Novas Histórias do Tempo da Velha Escola (MCCL)

Liteiros, 30 de maio de 2043

Volto a falar-vos de alguém cuja obra, ainda hoje, é preciso dar a conhecer. Mesmo se tratando de uma educadora brasileira, a sua obra influenciou movimentos de mudança ocorridos no Portugal dos idos de vinte, no tempo em que o Zé Branco e a Roberta se uniram a outros pais, para fundar círculos de aprendizagem, humanizando espaços devolutos de antigas escolas. 

Nesses protótipos de comunidade, mais do que uma revolução tecnológica, a Web 5.0 prefigurava uma revolução social e cultural. Do consumo de conteúdo se passava à fruição e produção crítica de informação, não substituindo os espaços dos afetos e gerando embriões de uma democracia digital solidária. Pressenti o espírito da Maria pairando por lá…

Quem se recordará de Maria Nilde e das suas percursoras classes experimentais, sementes dos ginásios vocacionais? Em boa hora o Luciano se apercebeu do valor desse projeto e a convidou para participar da comissão de educadores, que, nos idos de sessenta, concebeu um projeto de comunidade. E Nilde coordenou o último assomo de renovação pedagógica, antes da chegada de tempos sombrios. 

Lauro afirmou que o Vocacional foi a experiência mais significativa na educação pública brasileira, até à década de 1970. Em São Paulo, Americana e Batatais, a integração curricular, a pesquisa e os projetos de intervenção na comunidade eram o dia a dia dos seus ginásios. 

A arte, as práticas agrícolas, o trabalho em grupo-equipe, os estudos sociais, eram parte de um currículo integrado de escola comunitária, bem como a prática da autoavaliação e a substituição das notas por conceitos, que geraram a rejeição de múmias acadêmicas. 

Em São Paulo, o seu curso noturno criou oportunidades para jovens trabalhadores do bairro, a quem a escola tradicional havia negado conhecimento. Na base da construção do currículo, estava a realidade social, escolas à medida das características culturais e socioeconômicas da localidade, a parceria com outras instituições, partilhando responsabilidade social. 
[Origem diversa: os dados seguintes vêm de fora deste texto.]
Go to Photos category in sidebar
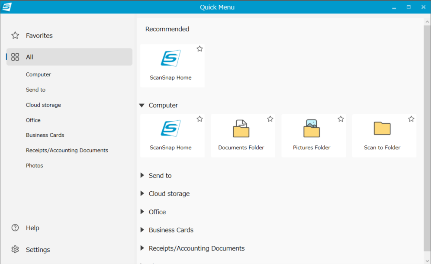431x264 pixels. click(x=34, y=165)
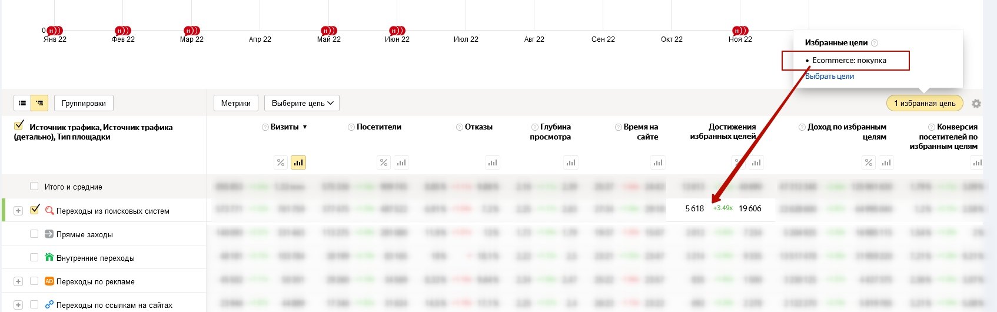Click help icon next to Избранные цели

click(x=875, y=43)
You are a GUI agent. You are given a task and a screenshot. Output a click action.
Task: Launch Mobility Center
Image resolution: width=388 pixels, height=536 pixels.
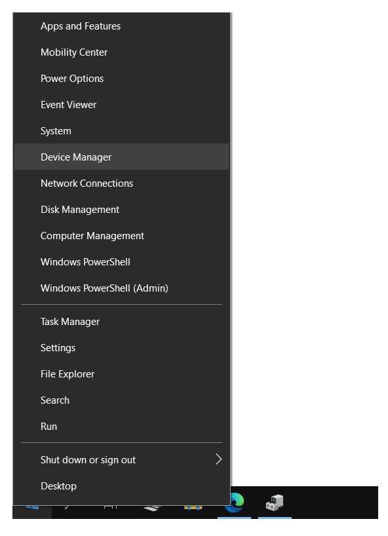click(x=121, y=52)
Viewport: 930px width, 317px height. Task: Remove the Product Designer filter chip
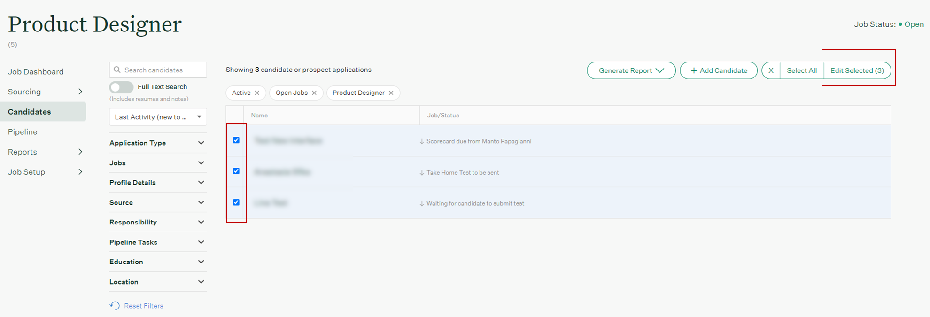click(391, 93)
Uma proposta assim estava condenada às pressões do governo e à repressão do regime militar. Nem uma década durou. Resistiu à crise de sessenta e cinco, quando Nilde negou a matrícula “ao jeitinho brasileiro” de um filho de funcionário de confiança do secretário de educação. Demitida, a mobilização de professores, funcionários e pais de alunos, em assembleias na capital e no interior, forçaram o governo a reconduzi-la no cargo de coordenadora. Porém, o AI-5 impôs limitações, que ela contrariou, por ser herdeira do legado do seu mestre e amigo Florestan. A consequência foi a invasão policial e militar de todos os ginásios vocacionais, a sua prisão e a dos seus companheiros.
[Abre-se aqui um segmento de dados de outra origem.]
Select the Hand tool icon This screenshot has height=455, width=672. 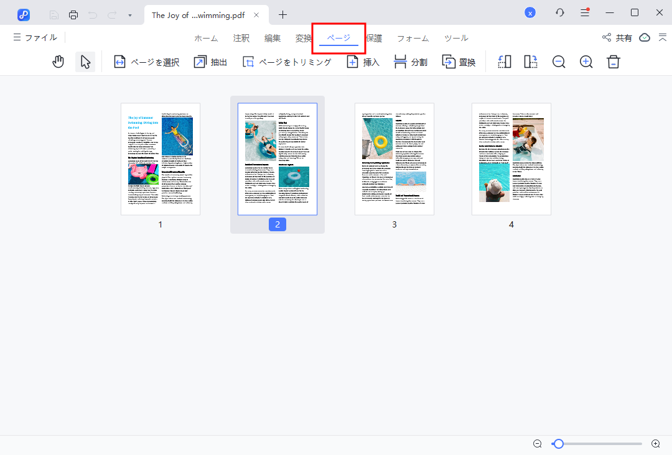tap(58, 62)
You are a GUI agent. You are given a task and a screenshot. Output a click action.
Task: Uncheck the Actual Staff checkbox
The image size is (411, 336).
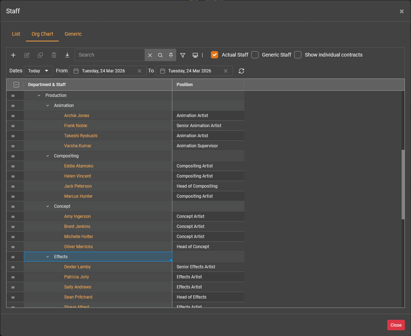pyautogui.click(x=215, y=55)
Na década de setenta, Nilde implantou um programa para mulheres de baixa renda nas favelas de São Paulo. Essa e outras iniciativas a dotaram de uma extraordinária formação experiencial, que desembocou numa extraordinária tese de doutorado, merecedora de atenção no século XXI, que já não viu nascer.

A ditadura impôs-lhe a aposentadoria, crente de que a impediriam de agir. Juntamente com alguns companheiros, também perseguidos pelo regime militar, fundou uma assessoria de planejamento de ação comunitária e educacional, interveniente na defesa dos direitos humanos e dos perseguidos políticos do regime militar. Voltou à prisão. 

Com o passar do tempo, os jardins e os espaços de livre aprendizagem dos extintos ginásios vocacionais foram substituídos por muros e estacionamentos de carros, as janelas foram ornadas de grades e fechadas com cadeados.